Resilience is one of the most important skills we can develop to thrive in life. It begins forming in childhood, as we learn to handle challenges, disappointments, and change.

In The Comfort Crisis, Michael Easter describes how modern life has become so comfortable that many people now look for problems when they cannot find any. He introduces the idea of a misogi, a deliberate and meaningful challenge designed to push us to our limits and reset our sense of balance. A misogi helps us appreciate what we have and strengthens our ability to bounce back.

So what might that look like for teens and young adults?
A misogi, or challenge, should be something with about a fifty percent chance of failure. It is important for parents to allow space for their children to fail. In my work in schools, I have noticed that many students get discouraged when they make mistakes or do not succeed right away. Parents and teachers often rush to fix the problem so the child can feel accomplished again. But what is wrong with letting kids experience failure?
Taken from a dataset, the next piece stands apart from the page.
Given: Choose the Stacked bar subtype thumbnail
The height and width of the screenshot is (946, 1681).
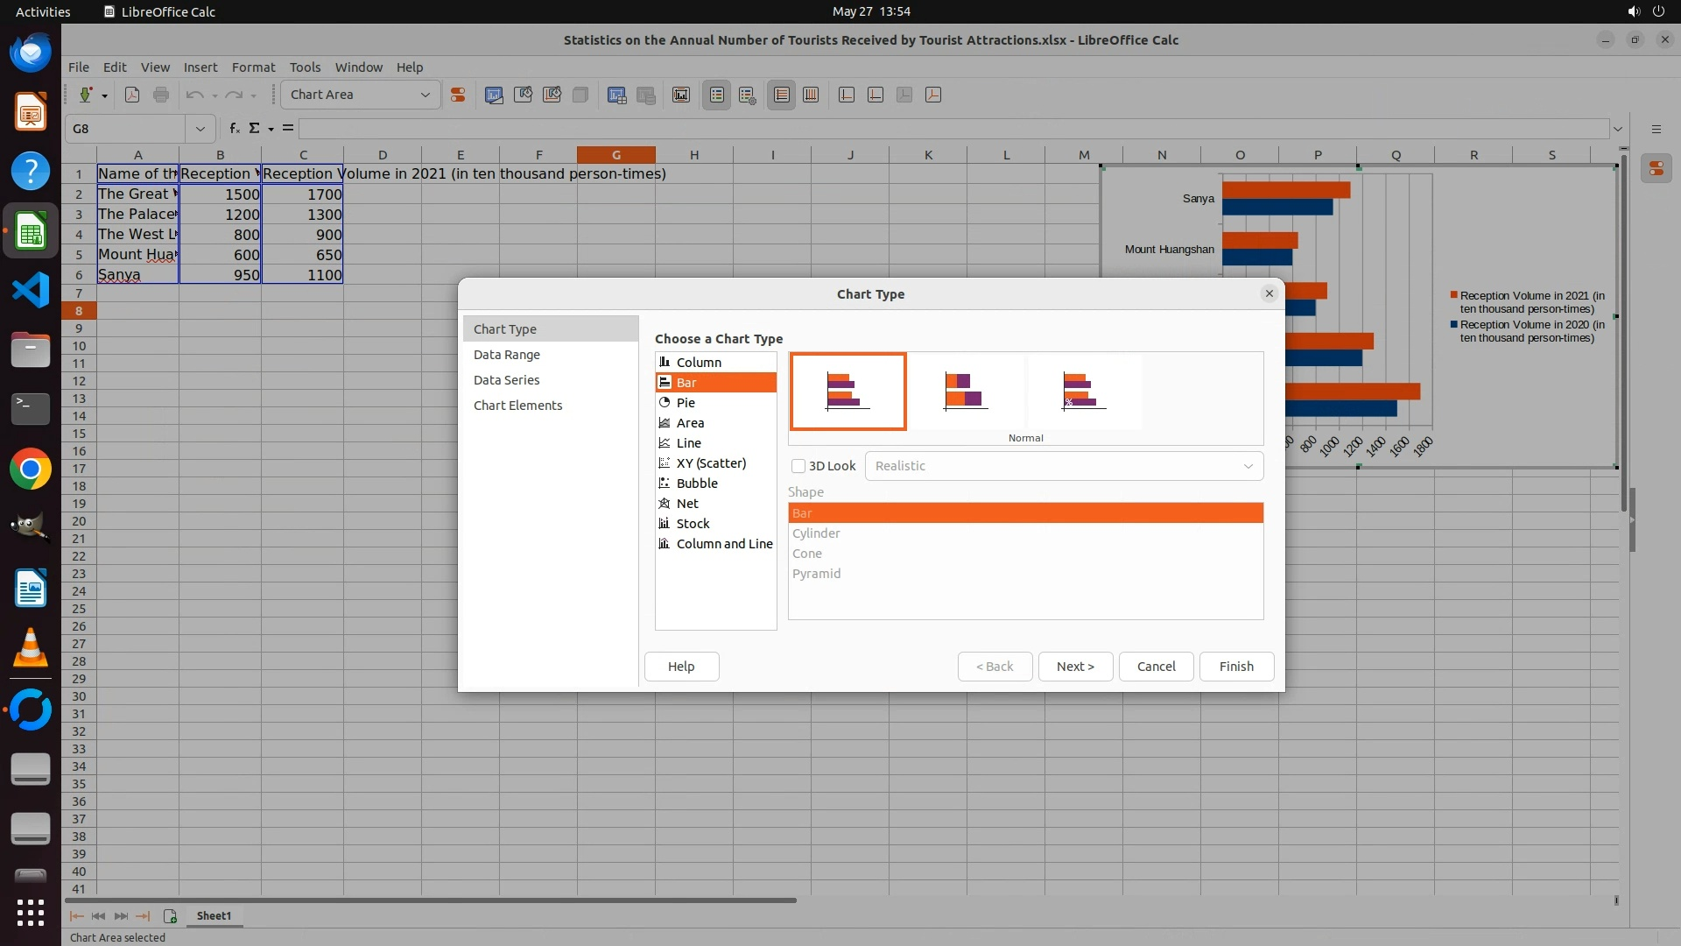Looking at the screenshot, I should point(966,391).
Failure is part of life. We all encounter it, sometimes in small ways and sometimes in big ones. Maybe we do not get into the program we hoped for, or the person we like does not feel the same way. These moments can be painful, but they are also opportunities to build emotional strength. When we support children through failure instead of protecting them from it, we teach them how to recover and move forward. That is what resilience is all about.

Parents can encourage this in everyday ways. If your teen wants to walk to the grocery store, even though it is a few kilometres away, let them try. If your child gets frustrated while building with LEGO, tell them you believe in their ability to figure it out on their own. Stay nearby for support and encouragement, but resist the urge to jump in too quickly.

It also helps to model resilience in your own life. Maybe you trained for a half marathon but had to stop after fifteen kilometres. That is okay. You tried, you learned, and you can try again. When young people see adults accept setbacks with grace and perspective, they learn that failure is not the end. It is part of growth.

If children grow up avoiding failure, they will only attempt things they are certain they can succeed at. That limits their growth and their potential. Real confidence comes from facing challenges, falling short, and getting back up again. A life that is a little uncomfortable at times helps us all discover what we are truly capable of.